PROVIDED TEXT:

I’m opposed to DC statehood (NOT representation, that’s different) on the grounds that if we start letting random cities and tracts of land join as a state there will be no end to the lunacy of just adding new states to eliminate political opposition.

DC should join either Maryland or Virginia. The people there deserve representation like any other US citizen but the capital city of the country is not a state in and of itself. There’s no remotely comparable example of a tiny municipality just deciding that it was a full fledged state, and breaking precedent sets up a massive can of worms for blatantly partisan reasons.

My personal preference is to add it to Virginia since it’ll do Dems more good there than as part of Maryland, but I don’t think it’ll matter much in 10-15 years anyway.
It’s not a random city or tract of land, it’s an organized federal territory. It’s not like DC is succeeding
Any you know, there are more people than Wyoming and DC has a larger GDP than 16 other states, the only measure by which it’s tiny is number of trees and lawns.
None of that addresses why we should break precedent and make a literal city-state, something we’ve never done before. There’s literally no reason to do that rather than add it to an existing state outside of partisan concerns.

Similarly, there’s no reason to disenfranchise it outside of partisan concerns.

DC is basically just a partisan brute force battle. One day Dems will have a large enough majority and they’ll just force it through, and in response the next time the GOP has a large majority they’ll split Idaho or something. It’ll be the dumbest partisan food fight yet that helps nobody and it’d be infinitely better for the people of the United States to just circumvent that and enfranchise DC in a way that doesn’t break from the central meaning of a state since the inception of this country - as a territory that is governed by a centrally located state government, meant to be able to function as a separate independent body but also as one part of a whole nation.
Please don’t take it the wrong way when I say, what are you even talking about?
It’s a federal territory with a population comparable to existing states that has asked for statehood. We’ve done this 36 times.

Dataset records:
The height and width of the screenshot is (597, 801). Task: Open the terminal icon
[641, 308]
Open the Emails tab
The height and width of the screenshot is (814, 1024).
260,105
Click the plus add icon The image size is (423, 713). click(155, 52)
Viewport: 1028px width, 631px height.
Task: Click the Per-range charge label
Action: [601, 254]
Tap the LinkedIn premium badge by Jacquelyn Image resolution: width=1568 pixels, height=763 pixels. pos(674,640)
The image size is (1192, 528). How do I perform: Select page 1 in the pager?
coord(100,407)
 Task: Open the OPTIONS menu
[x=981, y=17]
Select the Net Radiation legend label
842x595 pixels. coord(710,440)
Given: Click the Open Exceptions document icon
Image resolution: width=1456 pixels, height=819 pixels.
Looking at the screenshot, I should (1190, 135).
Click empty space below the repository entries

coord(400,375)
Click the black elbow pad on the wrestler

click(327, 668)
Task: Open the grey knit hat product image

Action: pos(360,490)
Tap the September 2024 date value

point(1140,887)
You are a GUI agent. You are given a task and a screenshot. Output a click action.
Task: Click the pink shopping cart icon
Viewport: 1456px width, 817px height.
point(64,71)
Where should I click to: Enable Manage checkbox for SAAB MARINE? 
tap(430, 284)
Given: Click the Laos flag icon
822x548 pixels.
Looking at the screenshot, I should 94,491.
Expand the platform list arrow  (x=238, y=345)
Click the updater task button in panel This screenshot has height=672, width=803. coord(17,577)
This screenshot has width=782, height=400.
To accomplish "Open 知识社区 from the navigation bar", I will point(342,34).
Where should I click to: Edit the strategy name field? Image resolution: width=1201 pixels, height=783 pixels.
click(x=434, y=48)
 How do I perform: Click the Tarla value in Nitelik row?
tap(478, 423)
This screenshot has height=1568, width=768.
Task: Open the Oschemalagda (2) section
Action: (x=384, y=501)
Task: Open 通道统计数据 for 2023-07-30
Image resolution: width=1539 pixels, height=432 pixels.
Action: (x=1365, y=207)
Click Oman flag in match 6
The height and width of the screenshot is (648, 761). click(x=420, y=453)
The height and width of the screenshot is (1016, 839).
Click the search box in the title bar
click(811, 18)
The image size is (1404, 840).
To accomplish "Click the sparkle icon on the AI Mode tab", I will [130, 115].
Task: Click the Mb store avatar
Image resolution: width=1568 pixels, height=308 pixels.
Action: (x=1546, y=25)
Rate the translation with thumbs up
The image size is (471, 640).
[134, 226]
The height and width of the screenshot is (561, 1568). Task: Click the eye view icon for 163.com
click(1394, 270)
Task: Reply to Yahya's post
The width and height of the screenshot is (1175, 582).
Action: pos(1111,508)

EXERCISE SET:
a. In the DC statehood discussion, which state does the first commenter personally prefer that DC be added to?
b. Duplicate the part of the DC statehood discussion starting with "DC is basically" and going on through "this 36 times.".

ANSWERS TO THE EXERCISE:
a. Virginia

b.
DC is basically just a partisan brute force battle. One day Dems will have a large enough majority and they’ll just force it through, and in response the next time the GOP has a large majority they’ll split Idaho or something. It’ll be the dumbest partisan food fight yet that helps nobody and it’d be infinitely better for the people of the United States to just circumvent that and enfranchise DC in a way that doesn’t break from the central meaning of a state since the inception of this country - as a territory that is governed by a centrally located state government, meant to be able to function as a separate independent body but also as one part of a whole nation.
Please don’t take it the wrong way when I say, what are you even talking about?
It’s a federal territory with a population comparable to existing states that has asked for statehood. We’ve done this 36 times.